Earlier this year, a disillusioned member of Young Guard told a western news agency that the group has hired soccer fans and neo-Nazis to assault opposition leaders. Mr Kashin’s investigations of these pro-Kremlin youth groups had already earned him multiple beatings and threats. But it wasn’t enough to deter him. In August, the Young Guard delivered a public warning to Mr Kashin: his picture, stamped ‘to be punished’, headed an article on their website denouncing him. In November, closed circuit TV caught two men beating him with an iron bar in a savage attack.
It was no random robbery. Mr Kashin’s iPhone and wallet were not touched. Instead, his assailants made it clear that it was his journalism they wished to stop, pulping his hands, breaking his upper and lower jawbones and smashing his skull.

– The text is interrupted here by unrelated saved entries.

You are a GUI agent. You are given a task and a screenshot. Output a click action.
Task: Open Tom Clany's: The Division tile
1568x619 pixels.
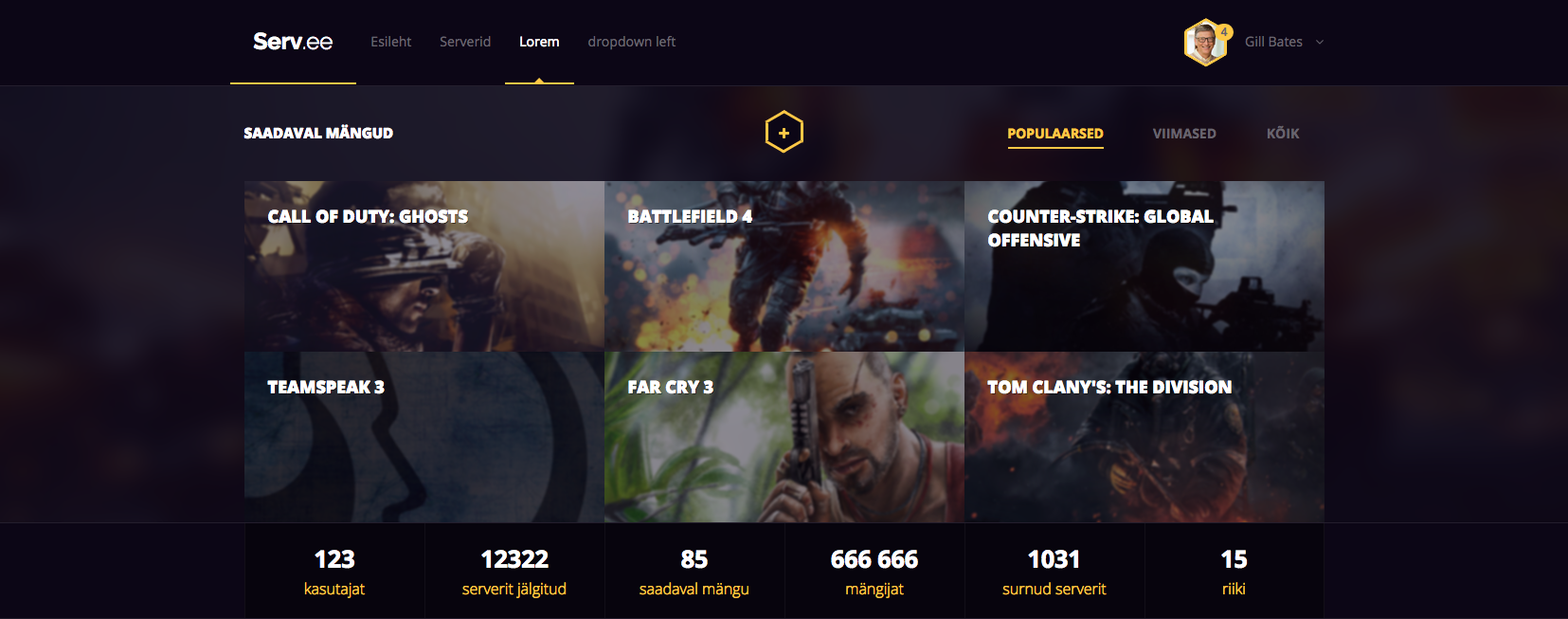(x=1144, y=437)
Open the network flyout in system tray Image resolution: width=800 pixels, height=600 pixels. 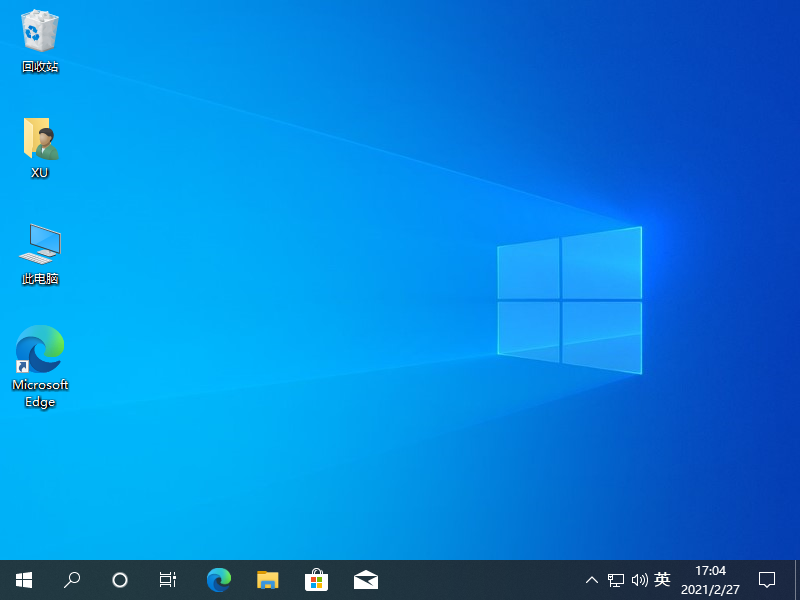pyautogui.click(x=615, y=579)
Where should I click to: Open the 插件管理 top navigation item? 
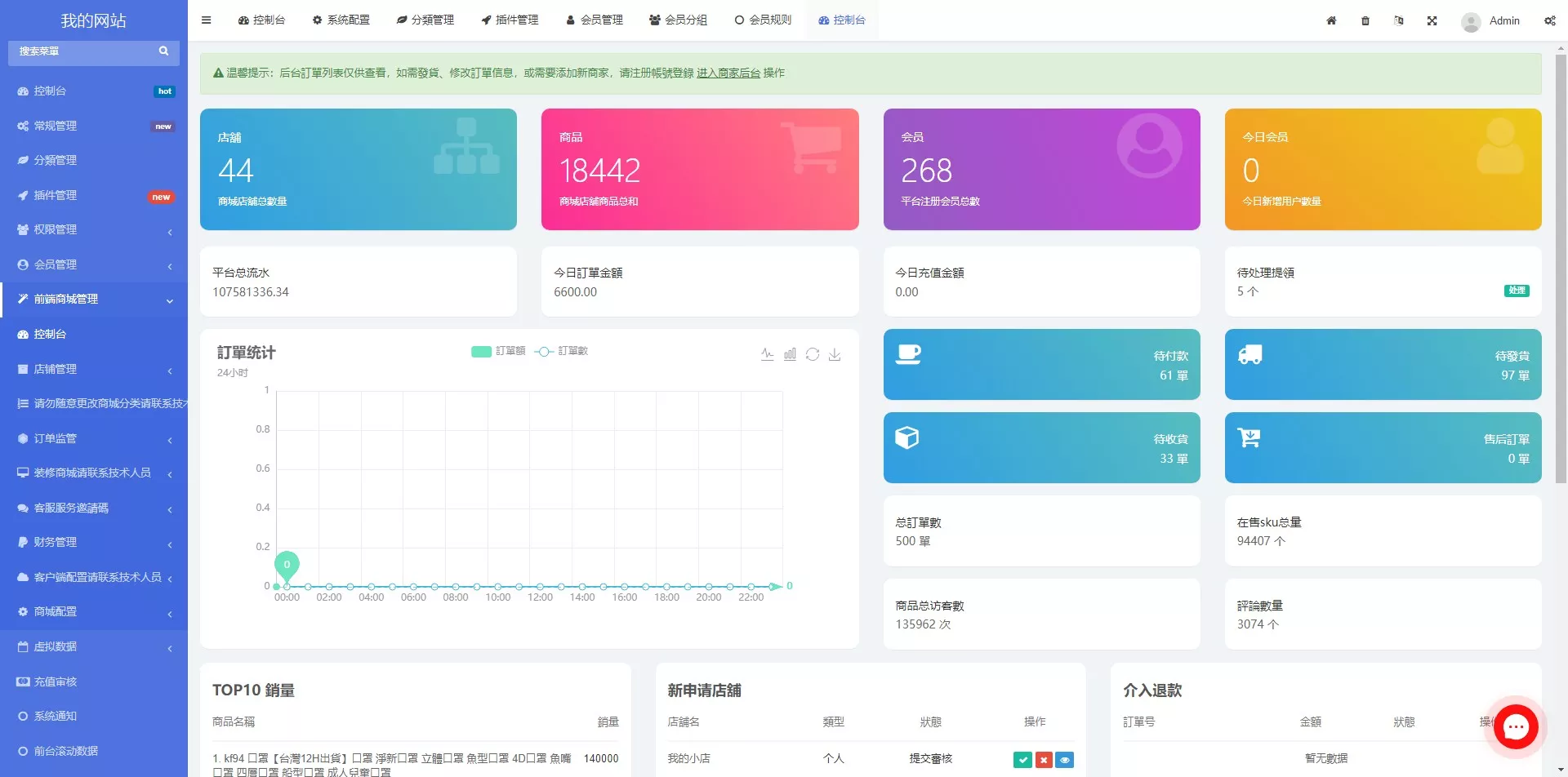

Miraculously, Mr Kashin survived. After a week in a coma, he has already started writing (though with nine fingers, not ten: one had to be amputated). A man claiming to be one of his attackers has broken silence, too, saying that they were contract hit-men, unaware of their target’s identity.
Young Guard cynically distanced itself from the beating, removing the incriminating article from its website, and replacing it with a call for the assailants to be punished.
But few are fooled, and the Young Guard badly need a PR boost.
Even while Mr Kashin was fighting for his life in hospital, Ms Chapman was taking the stage at a state-sponsored rally for the Young Guard in a dress that left little to the imagination.
Her remarks, which received a rock-star reception, were as phoney as her red hair. Her breathtakingly vapid thoughts were worthy of a beauty contest. ‘I would like us to learn to be more positive ... there would be less negativity in society if we all had a smile on our face ... We must transform the future, starting with ourselves.’
‘If each of us were gladdened by the new day, then we could do something new and useful,’ she said. ‘Be Happy!’
The comments are an insult to real patriots — people like Oleg Kashin who yearn for their country to regain its place in the civilised world, free of corruption and misrule and rid of the ex-KGB gang that rules in Moscow. The adulation gained by Ms Chapman and her sleazy, well-connected friends stands in bitter contrast to the ostracism and brutality that campaigners for truth and justice receive.
Let us be in no doubt. The Russia of Anna Chapman is a threat to us — as the skilful work of spy-catchers in Britain and America reveals. But it is an even bigger threat to her own compatriots — the patient and long-suffering people of Russia — abused and misruled by crooks, spooks and cronies.